Our findings suggest that it is important to strengthen young people’s knowledge of interventions and how to interact with them, but also to engage with the broader context that shapes their perspectives and decisions. One way to achieve this is to involve adolescents and youth – and potentially other key stakeholders – early in the design, planning, and scale-up of interventions, and at various stages of the intervention life cycle. However, our work also revealed that, unfortunately, very few studies do this and hardly any provide opportunities for meaningful youth engagement. There is a clear opportunity here to offer young people a real “seat at the table” to share ideas and solutions that will improve their lives, as argued by the Youth Transforming Africa (YTA) Network and World Bank Group.

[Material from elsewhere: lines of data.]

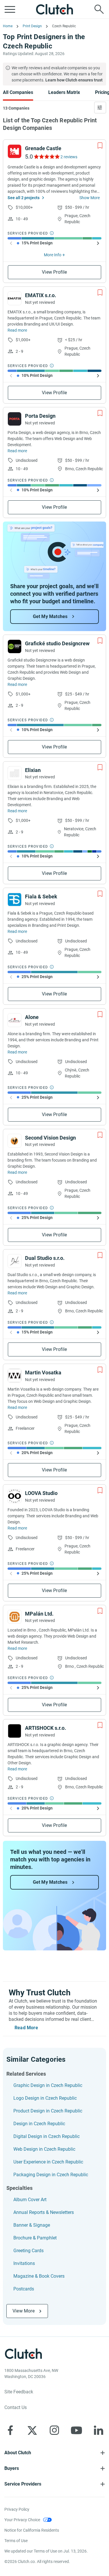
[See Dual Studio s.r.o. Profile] (15, 1261)
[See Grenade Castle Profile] (15, 151)
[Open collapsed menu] (10, 9)
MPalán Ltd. (39, 1614)
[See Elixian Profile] (15, 773)
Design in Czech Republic (39, 2123)
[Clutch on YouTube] (76, 2430)
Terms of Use (16, 2540)
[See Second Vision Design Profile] (15, 1141)
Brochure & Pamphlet (35, 2238)
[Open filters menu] (100, 107)
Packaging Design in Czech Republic (50, 2174)
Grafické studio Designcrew (57, 643)
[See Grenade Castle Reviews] (46, 156)
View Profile (54, 272)
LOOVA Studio (41, 1493)
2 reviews (68, 157)
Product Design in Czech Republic (47, 2111)
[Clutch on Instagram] (54, 2430)
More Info (52, 254)
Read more (17, 330)
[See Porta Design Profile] (15, 419)
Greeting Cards (28, 2250)
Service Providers (22, 2484)
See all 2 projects (24, 197)
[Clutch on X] (32, 2430)
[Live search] (99, 9)
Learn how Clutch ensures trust (74, 80)
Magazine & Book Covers (39, 2276)
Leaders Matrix (64, 92)
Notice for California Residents (31, 2530)
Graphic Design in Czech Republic (47, 2085)
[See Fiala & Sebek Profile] (15, 899)
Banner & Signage (31, 2225)
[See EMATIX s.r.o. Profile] (15, 298)
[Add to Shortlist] (100, 145)
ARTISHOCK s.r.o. (45, 1728)
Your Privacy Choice (22, 2519)
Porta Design (40, 416)
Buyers (11, 2468)
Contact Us (15, 2407)
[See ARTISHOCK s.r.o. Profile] (15, 1731)
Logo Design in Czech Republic (45, 2098)
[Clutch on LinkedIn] (98, 2430)
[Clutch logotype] (55, 9)
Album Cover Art (30, 2199)
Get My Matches (50, 616)
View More (23, 2311)
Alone (32, 1017)
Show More (89, 197)
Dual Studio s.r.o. (45, 1258)
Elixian (33, 770)
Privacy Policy (16, 2509)
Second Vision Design (50, 1138)
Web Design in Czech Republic (44, 2149)
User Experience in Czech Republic (48, 2162)
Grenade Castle (43, 148)
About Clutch (17, 2452)
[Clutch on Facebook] (10, 2430)
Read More (26, 2027)
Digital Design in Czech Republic (46, 2136)
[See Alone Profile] (15, 1020)
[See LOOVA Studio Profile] (15, 1496)
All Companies (18, 92)
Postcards (23, 2289)
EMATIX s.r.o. (40, 295)
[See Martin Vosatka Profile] (15, 1376)
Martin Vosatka (43, 1372)
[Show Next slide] (97, 243)
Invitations (24, 2263)
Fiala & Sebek (41, 896)
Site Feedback (18, 2392)
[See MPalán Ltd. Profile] (15, 1617)
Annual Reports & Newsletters (43, 2212)
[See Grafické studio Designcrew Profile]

eHealth interventions are worth a special focus in the context of the COVID-19 pandemic, and the digital revolution in which young people are protagonists. Our findings highlight the opportunities and risks of these types of interventions, and multiple potential reasons for their low and high acceptability. Service providers and programme developers should focus on finding ways to enhance potential positive aspects of digital or hybrid interventions – such as lower access costs, privacy, and relevance to young people’s lives – while managing and minimising potential risks, such as unequal access to connectivity and devices, management of confidential information and lack of in-person interaction.
There is also clearly a need to better incorporate gender in the conceptualisation and assessment of intervention acceptability among young people. This is crucial because health access, risks, and behaviours often have a gender dimension. For researchers and practitioners, this should mean working with different gender groups, and, where possible, disaggregating findings by gender.
This should also mean paying further attention to gender norms, relations, and power asymmetries as key social factors shaping intervention acceptability. Moreover, future studies should adopt a broader definition of gender, and work with key and often marginalised minority groups of young people, such as LGBTQIA+ youth or young people living with disabilities. This is important because minority youth populations in Africa are more likely to experience stigma and other barriers when trying to access health and social services.
By better understanding what drives and hinders the acceptability of interventions among young people broadly, and specific high-risk groups within this population, researchers and practitioners will be more equipped to address their needs. This will enable them to improve the opportunities for a new generation of young men and women transitioning into adulthood.